In the first half, Duke, playing in its first game ranked outside the top 10 since 2007, did not look like a team that regularly scores 80 points. The Blue Devils (12-3, 1-1 Atlantic Coast Conference) had little movement in halfcourt, no help from fastbreak points, and they took a one-point lead into halftime simply by measure of good free-throw shooting, hitting 14 of 16 attempts in the first half.
Conversely, the Yellow Jackets (9-6, 0-2 ACC) were efficient in the first 20 minutes, making half their field goals and preventing Duke from doing any damage in transition.
“I think we were a little sluggish to start out the game,” said Duke forward Amile Jefferson, who had a game-high 10 rebounds. “We really didn’t have any enthusiasm to start the game. In the second half, it really came full circle.”
Duke changed the game rapidly and permanently in the second half. Rasheed Sulaimon hit a jump shot, Quinn Cook hit a three-pointer and slumping Jabari Parker fought through a crowd to make a tough lay-up for a quick 7-0 burst and 10-point lead just more than three minutes into the half.
Then it became the Rodney Hood Program for the rest of the game. Hood hit all five of his three-point attempts in the second half, eventually finishing with 27 points.
Krzyzewski said a suggestion by assistant coach Steve Wojciechowski to involve Hood in a ball screen accounted for four of them.
“My teammates did a great job of getting into the lane, and they converged, especially when I was at the four spot,” Hood said. “They left me open. I give credit to Quinn, Rasheed and Andre (Dawkins) for finding me when I was wide open on that left wing, and I just knocked down shots.”
By Hood’s fifth made three of the half, his teammates on the bench were openly laughing at the hot streak.

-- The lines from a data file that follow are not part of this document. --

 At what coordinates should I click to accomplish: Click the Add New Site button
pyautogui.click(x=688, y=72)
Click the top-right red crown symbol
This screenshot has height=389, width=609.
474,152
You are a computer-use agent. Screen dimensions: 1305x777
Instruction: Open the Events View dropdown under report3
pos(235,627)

“I’m a fan of basketball, and when you see somebody on their heat streak, you always want to see them do well, especially one of your friends,” Parker said. “It’s always good seeing Rodney catching fire because he’s a good shooter.”
It was the defensive side, though, that Duke felt changed the game. Jefferson did a superb job on talented Georgia Tech center Daniel Miller in the second half, holding him to one rebound and enticing him into 1-for-5 shooting in the final 19 minutes.

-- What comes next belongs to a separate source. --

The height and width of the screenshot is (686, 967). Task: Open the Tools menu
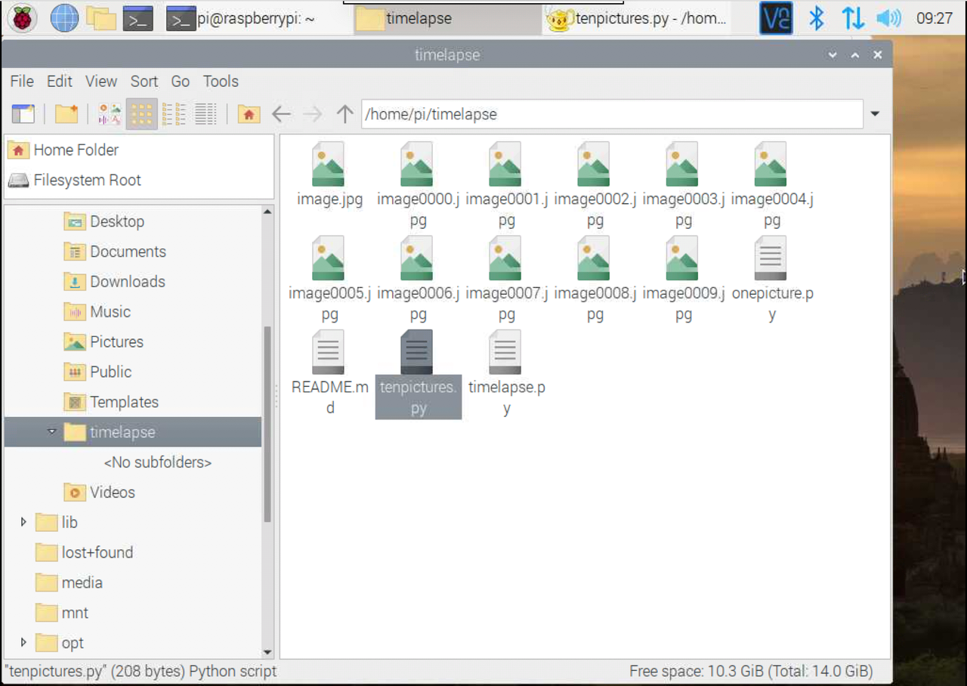pyautogui.click(x=221, y=81)
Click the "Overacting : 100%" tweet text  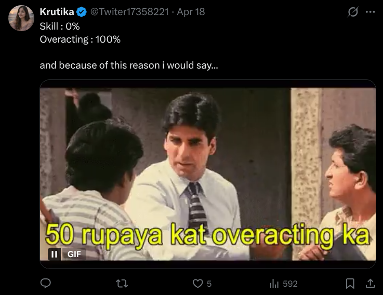click(80, 39)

“It was a really different game in the second half,” Krzyzewski said. “We just hit on a lineup that was able to defend.”
Marcus Georges-Hunt led the Yellow Jackets with 18 points, while Miller had 14.
On Georgia Tech’s side, there was a feeling the officiating had been one-sided.

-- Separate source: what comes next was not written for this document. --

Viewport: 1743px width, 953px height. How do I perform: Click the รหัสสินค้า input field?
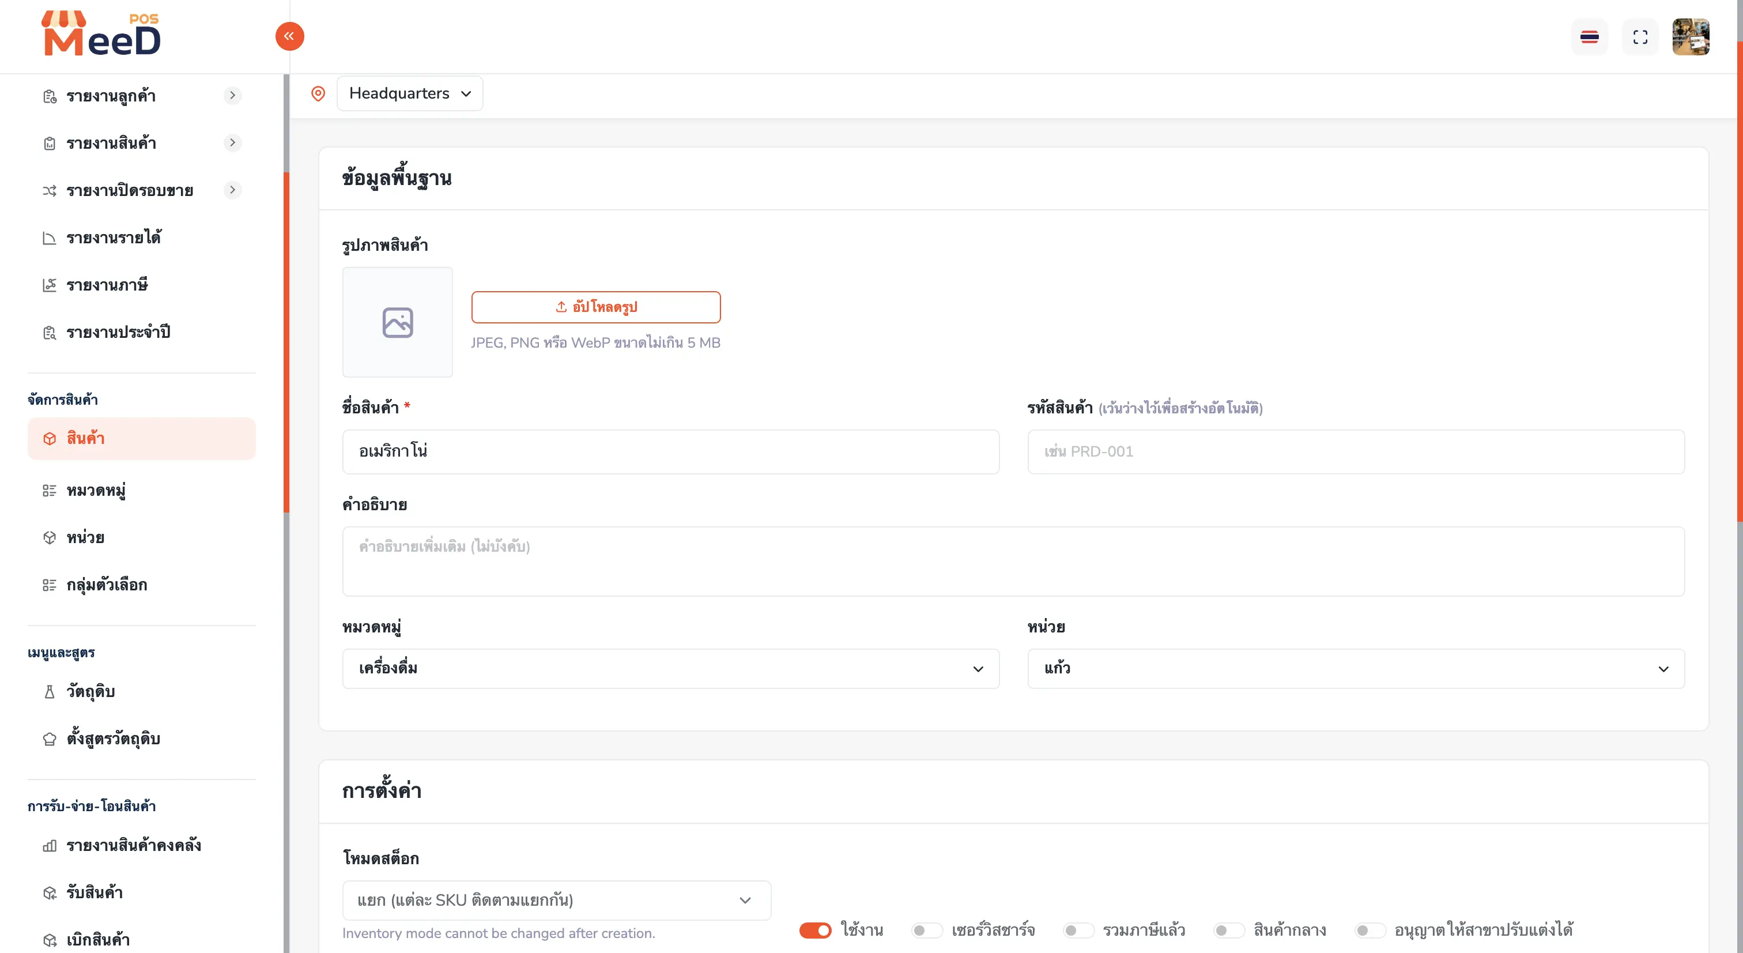(1356, 452)
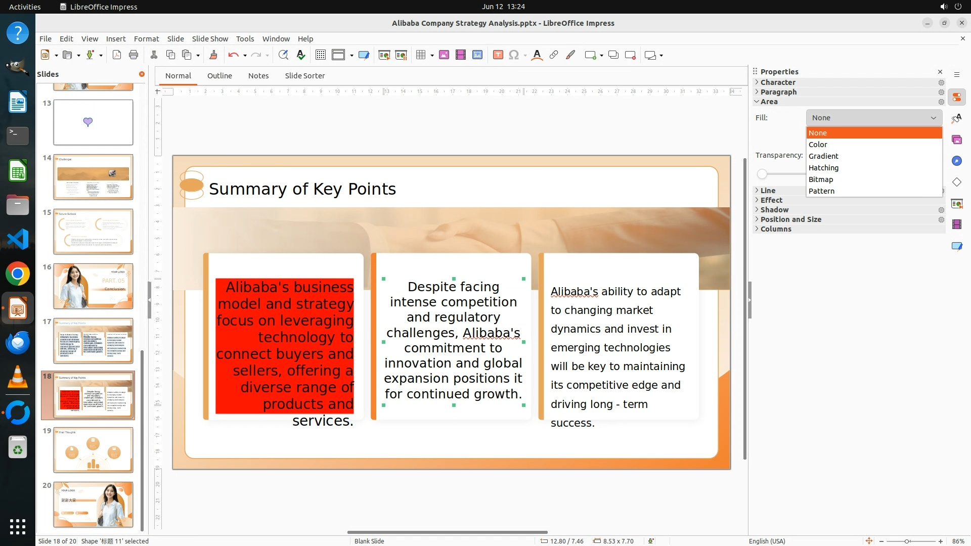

Duke attempted 25 free throws compared to Georgia Tech’s six. The Yellow Jackets went the entire 40 minutes without a free throw. Yellow Jackets coach Brian Gregory only gave credit to Duke.
“Every decision is so important when you play a team like Duke on the road,” Gregory said. “They take advantage of every mistake you make and that’s something we need to improve on.”
Duke beat Georgia Tech for the 14th time out of the past 15 meetings at Cameron Indoor Stadium and improved to 22-1 in games following a loss since the 2009-10 season.
While the Blue Devils did win, many of them felt their poor first half needs correction.
“Everything we do isn’t pretty. We’re not going to play well all the time,” Hood said. “But if we play like we played in the second half, we’ll be fine. We can’t come out like that, especially on the road. It’ll come back to bite us at times, so we gotta fix that.”